What a joy! My heart leaped with pleasure. I looked up and saw a little girl, eleven or twelve, with long pigtails, standing in the doorway and smiling. "Good evening to you!" said I. "How good it is to hear someone speak English! What's your name?" And she said: "Oh, I'm Athena."

Well. Of course, it turned out that she had grown up in Camden, New Jersey, and had come over to help her grandmother run the shop, and had thought me an American because of my suit, and son—all perfectly plausible. But did not the goddess always have a good story too? That girl didn't say her name was Athena—she said she was Athena. Just a few minutes of talk with her put heart into me again.

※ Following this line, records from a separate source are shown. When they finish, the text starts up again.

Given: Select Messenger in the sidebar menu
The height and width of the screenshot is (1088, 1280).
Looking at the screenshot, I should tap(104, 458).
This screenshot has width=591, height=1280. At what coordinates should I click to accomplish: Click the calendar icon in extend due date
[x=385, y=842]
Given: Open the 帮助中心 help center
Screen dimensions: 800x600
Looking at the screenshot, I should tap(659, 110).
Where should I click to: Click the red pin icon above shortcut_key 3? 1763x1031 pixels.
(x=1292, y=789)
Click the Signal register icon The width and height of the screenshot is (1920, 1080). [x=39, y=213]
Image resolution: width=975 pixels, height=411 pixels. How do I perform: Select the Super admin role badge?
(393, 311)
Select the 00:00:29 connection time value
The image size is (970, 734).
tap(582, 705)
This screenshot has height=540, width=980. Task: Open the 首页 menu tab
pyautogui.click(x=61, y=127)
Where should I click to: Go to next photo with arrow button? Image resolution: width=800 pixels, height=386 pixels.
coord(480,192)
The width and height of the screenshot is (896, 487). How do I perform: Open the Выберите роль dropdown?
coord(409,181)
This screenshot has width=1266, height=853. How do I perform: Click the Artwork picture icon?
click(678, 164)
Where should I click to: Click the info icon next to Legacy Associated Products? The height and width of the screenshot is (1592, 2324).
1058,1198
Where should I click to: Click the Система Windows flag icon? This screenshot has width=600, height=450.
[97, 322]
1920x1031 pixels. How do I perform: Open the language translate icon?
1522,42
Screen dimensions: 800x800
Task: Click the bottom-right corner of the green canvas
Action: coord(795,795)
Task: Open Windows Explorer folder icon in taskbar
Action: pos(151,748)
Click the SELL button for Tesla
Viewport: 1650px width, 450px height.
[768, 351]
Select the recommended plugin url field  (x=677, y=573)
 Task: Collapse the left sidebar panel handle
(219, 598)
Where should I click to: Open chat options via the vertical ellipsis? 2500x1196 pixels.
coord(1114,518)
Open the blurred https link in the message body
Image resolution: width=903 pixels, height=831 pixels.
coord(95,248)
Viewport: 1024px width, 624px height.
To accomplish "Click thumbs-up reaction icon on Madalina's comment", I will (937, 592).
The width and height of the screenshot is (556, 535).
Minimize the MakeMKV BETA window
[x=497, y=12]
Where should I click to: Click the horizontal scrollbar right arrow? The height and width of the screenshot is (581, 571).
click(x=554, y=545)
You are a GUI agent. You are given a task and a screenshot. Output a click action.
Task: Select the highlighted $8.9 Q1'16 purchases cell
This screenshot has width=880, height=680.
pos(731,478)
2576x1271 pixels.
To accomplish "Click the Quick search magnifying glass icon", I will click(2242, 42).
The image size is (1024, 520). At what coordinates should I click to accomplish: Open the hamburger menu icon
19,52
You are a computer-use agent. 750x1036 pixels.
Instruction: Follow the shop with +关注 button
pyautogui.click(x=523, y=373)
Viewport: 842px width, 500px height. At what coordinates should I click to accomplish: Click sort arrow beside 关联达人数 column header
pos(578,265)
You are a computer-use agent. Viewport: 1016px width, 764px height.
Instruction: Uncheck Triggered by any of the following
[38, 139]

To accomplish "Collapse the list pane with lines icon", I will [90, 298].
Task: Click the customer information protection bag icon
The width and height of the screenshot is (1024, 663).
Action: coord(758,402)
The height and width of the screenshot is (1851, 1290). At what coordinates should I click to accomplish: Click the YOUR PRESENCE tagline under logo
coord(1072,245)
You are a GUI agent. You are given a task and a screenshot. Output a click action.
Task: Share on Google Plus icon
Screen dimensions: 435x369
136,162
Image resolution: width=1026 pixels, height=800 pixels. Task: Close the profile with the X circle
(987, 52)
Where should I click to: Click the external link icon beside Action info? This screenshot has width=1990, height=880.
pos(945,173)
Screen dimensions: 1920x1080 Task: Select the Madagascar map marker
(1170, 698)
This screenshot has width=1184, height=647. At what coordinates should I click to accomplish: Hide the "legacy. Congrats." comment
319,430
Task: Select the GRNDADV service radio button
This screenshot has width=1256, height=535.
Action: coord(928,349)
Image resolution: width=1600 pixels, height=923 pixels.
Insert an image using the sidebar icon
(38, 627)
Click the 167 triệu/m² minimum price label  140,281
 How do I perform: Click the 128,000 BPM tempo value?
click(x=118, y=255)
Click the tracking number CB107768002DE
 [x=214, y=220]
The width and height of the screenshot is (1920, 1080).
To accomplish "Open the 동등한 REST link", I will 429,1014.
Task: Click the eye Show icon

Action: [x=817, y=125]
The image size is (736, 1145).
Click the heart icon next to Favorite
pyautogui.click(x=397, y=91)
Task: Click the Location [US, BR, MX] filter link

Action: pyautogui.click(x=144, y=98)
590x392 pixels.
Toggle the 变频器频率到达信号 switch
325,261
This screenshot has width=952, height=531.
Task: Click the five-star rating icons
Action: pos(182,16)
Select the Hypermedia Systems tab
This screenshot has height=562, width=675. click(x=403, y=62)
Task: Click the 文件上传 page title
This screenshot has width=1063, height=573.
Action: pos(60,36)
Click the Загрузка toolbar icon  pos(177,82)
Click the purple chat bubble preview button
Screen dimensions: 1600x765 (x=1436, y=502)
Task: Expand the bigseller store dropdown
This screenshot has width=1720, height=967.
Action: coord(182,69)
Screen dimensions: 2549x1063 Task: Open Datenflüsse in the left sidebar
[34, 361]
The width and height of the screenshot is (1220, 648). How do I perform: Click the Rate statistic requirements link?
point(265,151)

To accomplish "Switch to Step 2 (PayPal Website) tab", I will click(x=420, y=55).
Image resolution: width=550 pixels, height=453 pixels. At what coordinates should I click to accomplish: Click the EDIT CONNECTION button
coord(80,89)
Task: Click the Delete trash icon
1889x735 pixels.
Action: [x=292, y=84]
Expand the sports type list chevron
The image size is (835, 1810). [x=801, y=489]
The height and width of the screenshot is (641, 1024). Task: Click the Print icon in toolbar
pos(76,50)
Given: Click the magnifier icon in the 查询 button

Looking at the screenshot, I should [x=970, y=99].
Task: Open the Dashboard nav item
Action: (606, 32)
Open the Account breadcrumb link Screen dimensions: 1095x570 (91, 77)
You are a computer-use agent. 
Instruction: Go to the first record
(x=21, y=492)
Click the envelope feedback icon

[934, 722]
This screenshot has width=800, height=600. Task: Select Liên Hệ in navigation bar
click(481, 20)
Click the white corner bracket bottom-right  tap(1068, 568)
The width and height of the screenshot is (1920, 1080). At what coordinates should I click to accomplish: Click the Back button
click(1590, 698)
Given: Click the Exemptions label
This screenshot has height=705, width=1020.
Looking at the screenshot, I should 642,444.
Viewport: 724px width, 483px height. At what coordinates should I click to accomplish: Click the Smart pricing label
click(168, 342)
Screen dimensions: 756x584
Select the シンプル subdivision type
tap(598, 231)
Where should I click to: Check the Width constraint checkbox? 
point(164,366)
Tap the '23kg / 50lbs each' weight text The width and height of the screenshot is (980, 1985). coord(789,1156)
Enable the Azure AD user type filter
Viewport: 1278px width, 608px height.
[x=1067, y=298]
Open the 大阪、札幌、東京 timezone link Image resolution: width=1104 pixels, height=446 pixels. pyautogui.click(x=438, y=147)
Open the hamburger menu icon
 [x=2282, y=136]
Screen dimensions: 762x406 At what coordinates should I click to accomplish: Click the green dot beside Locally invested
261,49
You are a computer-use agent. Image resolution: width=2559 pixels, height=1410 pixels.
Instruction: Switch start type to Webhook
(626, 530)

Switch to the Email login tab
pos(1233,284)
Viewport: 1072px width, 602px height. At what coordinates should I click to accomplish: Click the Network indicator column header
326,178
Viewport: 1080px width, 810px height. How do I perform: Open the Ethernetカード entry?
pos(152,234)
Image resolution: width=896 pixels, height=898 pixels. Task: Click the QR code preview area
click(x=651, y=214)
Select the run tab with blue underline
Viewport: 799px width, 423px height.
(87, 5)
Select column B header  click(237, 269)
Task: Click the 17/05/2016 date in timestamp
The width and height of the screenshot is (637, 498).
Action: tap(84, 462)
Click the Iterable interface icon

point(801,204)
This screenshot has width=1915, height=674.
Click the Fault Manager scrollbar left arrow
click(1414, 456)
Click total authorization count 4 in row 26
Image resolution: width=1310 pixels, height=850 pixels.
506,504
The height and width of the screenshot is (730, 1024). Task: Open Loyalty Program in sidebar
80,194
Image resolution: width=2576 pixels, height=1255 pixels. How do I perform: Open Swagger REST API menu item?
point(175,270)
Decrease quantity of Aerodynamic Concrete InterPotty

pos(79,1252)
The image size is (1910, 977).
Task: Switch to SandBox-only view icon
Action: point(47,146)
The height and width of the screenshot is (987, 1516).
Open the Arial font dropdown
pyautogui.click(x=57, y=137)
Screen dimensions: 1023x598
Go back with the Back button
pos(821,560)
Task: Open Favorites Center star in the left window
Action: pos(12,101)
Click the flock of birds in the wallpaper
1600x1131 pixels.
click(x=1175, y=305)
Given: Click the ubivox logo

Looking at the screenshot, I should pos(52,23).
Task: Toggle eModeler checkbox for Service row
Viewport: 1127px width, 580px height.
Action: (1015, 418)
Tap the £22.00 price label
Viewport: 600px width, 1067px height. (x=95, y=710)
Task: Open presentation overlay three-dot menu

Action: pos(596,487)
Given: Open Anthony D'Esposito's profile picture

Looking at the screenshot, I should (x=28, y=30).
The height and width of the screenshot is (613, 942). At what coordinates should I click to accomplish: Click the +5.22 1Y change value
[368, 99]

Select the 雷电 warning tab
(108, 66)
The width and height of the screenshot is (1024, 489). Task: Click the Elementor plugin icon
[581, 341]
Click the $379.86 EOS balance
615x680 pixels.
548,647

The second incident occurred some years later when I was engaged on the second part of The Odyssey, which is set, you remember, on Odysseus' home island of Ithaca. I had contrived another brief visit to Greece in late July and decided to return to Italy by steamer from Piraeus, stopping over at Ithaca on the way. I stayed at a tiny hotel on the quay of the port of Vathi, run by a man who had worked for several years at one of the Horn & Hardart automats in New York. He introduced me to the mayor, with whom I got along in French, and the mayor produced an interpreter for me in the person of a fifteen year old boy who had grown up in South Africa. On the first day I visited the frame house where the Ithacans carefully kept things from the British archeological digs before the war. Some of these, votive offerings, showed that during the classical centuries there had been on the island a cult of Odysseus as a demi-god. I had to think that over on the next day. On that day we took one of the decrepit Ithacan taxis to go up the island to the little cove where they say the Phaiakians put Odysseus ashore in his sleep. Here near the water there was a grove of tall eucalyptus trees with cicadas going like mad in the late July heat, and under the trees a few rickety tables at which some old locals sat in their shirtsleeves drinking soda pop. I walked up the shore a bit to take in the scene and then walked back toward the taxi. As I came abreast of the eucalyptus trees one old fellow got up and shuffled toward me. He stopped and spoke in perfect English, Oxonian English. It might have been the voice of Sir Maurice Bowra. He said: "You know, we say that he never died. We say that he still turns up now and then, looking like a soldier or a sea captain... or... just a stranger." He paused and looked serenely at me. And there in the burning sun I shivered from head to foot. I could not say a word. I bowed my head and walked on.

Just a coincidence, of course—that an old Ithacan capable of saying that to me in my language, without any preamble, should have been there on that particular afternoon when for the only time in my life I came to that spot, and came from years of companionship, almost of identification, with the hero whom he didn't have to name... But that is how the gods used to appear to mortals out of the radiant Aegean air, or how the messengers of heaven appeared to men in another mythical landscape, and can we be so sure that these were dreams or fantasies? As I began with an outward glance at the larger world, let me conclude with a sentence by William James cautioning against presumption in our view of it. James said: "We may be in the universe as dogs and cats are in our libraries, seeing the books and hearing the conversation, but having no inkling of the meaning of it all." Open-ness of expectation, at any rate, we can encourage in ourselves and in one another, so that the mysterious gifts of experience, strange exhilarations and wonders, gifts from we know not where, will not be lost on us.